Task brief:
In the data below, find the line that contains "Viewport: 2050px width, 1528px height." and the line that contains "Select the Teams icon". Copy both, plus every line between them, exactly.
Source data: Begin
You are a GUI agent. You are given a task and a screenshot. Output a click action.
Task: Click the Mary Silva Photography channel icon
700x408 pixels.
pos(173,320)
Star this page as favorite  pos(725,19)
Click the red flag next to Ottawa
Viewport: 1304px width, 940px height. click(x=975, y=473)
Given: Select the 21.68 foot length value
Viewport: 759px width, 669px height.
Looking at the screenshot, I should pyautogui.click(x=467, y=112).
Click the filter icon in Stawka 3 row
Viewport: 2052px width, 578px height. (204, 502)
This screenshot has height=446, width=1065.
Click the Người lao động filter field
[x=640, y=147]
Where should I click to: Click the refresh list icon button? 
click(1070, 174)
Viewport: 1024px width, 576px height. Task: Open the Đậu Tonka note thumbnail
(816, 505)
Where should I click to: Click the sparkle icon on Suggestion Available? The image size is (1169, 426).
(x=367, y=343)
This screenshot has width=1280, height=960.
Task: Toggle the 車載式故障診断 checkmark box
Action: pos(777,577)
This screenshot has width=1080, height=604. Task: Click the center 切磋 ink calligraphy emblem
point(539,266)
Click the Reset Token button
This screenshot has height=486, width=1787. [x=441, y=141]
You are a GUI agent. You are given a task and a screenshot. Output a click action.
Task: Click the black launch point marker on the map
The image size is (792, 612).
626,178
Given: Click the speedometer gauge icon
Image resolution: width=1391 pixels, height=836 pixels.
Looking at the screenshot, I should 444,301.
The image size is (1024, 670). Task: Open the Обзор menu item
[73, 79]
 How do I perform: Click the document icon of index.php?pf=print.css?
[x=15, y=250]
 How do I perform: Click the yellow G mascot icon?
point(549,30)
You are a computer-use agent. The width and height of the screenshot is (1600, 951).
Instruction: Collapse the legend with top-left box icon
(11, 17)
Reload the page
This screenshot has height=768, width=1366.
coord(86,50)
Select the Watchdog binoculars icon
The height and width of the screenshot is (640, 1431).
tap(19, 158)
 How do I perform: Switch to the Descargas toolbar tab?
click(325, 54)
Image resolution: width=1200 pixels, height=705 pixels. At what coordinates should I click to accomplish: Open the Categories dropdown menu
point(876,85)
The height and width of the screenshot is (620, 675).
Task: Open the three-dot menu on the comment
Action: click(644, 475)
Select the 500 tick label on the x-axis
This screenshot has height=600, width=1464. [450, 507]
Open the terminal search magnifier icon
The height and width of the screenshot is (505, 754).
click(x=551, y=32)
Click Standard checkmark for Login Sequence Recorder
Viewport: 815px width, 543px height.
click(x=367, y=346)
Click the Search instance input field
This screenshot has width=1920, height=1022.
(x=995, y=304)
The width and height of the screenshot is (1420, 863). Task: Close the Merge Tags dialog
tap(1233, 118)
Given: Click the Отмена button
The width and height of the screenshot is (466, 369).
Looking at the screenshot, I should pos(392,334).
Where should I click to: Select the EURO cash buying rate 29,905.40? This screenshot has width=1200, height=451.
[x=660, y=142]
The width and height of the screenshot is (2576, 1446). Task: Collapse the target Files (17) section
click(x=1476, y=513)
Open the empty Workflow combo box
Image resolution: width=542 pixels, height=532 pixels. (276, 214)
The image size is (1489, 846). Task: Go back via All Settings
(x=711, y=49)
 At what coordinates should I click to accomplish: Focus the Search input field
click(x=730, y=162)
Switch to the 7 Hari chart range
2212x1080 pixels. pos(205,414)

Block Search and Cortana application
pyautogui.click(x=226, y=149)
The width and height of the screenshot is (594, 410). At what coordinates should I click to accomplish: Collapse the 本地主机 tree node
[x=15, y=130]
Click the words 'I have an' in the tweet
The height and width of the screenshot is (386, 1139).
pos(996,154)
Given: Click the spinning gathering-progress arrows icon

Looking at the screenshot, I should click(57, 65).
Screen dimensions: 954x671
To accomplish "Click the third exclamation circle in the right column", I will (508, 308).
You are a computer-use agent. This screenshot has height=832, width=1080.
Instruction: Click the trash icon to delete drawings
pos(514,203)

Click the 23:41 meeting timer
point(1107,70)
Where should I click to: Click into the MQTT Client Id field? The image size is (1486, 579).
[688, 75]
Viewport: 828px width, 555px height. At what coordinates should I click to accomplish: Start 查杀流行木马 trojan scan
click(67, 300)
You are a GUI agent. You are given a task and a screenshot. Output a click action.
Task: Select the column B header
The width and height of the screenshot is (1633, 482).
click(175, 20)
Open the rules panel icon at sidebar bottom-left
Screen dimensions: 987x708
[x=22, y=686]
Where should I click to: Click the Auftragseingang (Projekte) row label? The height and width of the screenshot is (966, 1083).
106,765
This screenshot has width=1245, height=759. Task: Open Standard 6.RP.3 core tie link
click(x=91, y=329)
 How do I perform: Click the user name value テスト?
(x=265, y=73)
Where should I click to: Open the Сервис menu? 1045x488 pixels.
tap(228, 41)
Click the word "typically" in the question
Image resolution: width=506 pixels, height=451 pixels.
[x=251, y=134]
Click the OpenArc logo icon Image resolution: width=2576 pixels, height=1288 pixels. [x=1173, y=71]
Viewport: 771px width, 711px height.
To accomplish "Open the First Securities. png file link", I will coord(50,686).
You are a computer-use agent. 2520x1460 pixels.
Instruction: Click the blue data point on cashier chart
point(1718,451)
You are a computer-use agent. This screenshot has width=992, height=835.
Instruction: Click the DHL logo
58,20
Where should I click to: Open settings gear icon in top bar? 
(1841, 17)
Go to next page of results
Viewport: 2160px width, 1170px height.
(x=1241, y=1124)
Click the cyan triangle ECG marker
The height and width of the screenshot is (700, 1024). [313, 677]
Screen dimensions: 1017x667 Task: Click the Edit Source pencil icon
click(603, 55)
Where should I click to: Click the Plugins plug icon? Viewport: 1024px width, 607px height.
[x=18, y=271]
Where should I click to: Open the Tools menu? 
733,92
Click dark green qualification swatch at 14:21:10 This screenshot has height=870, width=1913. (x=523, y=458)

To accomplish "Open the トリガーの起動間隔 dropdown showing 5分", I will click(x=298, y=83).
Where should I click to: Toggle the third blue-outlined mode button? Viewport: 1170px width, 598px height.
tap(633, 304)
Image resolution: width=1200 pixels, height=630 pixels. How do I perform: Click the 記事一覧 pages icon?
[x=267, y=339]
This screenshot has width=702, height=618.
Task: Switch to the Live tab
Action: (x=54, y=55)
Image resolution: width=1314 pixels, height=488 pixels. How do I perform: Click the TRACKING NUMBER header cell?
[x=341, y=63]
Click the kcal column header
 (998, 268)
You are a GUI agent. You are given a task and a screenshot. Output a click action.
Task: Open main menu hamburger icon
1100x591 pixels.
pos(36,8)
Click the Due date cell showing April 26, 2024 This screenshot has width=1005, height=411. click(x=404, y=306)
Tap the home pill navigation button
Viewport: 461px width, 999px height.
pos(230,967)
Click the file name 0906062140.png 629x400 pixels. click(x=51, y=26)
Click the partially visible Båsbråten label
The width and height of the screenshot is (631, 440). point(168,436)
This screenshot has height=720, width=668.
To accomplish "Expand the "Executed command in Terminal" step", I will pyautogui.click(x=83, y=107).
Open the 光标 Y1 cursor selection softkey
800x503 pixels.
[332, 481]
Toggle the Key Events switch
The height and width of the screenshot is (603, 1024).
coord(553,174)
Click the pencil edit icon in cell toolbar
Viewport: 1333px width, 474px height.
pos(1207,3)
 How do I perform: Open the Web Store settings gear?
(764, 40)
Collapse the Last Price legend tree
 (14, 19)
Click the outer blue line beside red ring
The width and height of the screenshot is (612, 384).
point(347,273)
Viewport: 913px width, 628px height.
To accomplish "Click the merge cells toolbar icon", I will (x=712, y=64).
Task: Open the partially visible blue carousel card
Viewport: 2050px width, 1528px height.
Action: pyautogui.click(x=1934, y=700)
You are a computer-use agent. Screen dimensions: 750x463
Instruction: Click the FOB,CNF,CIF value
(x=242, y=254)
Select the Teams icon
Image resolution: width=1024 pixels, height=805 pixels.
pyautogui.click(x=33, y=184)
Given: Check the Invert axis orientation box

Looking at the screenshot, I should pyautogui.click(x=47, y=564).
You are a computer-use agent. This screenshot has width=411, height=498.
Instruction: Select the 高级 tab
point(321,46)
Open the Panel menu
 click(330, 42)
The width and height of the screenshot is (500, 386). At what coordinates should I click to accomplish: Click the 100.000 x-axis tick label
Source data: End
Written response:
Viewport: 2050px width, 1528px height.
Action: pyautogui.click(x=1934, y=700)
You are a computer-use agent. Screen dimensions: 750x463
Instruction: Click the FOB,CNF,CIF value
(x=242, y=254)
Select the Teams icon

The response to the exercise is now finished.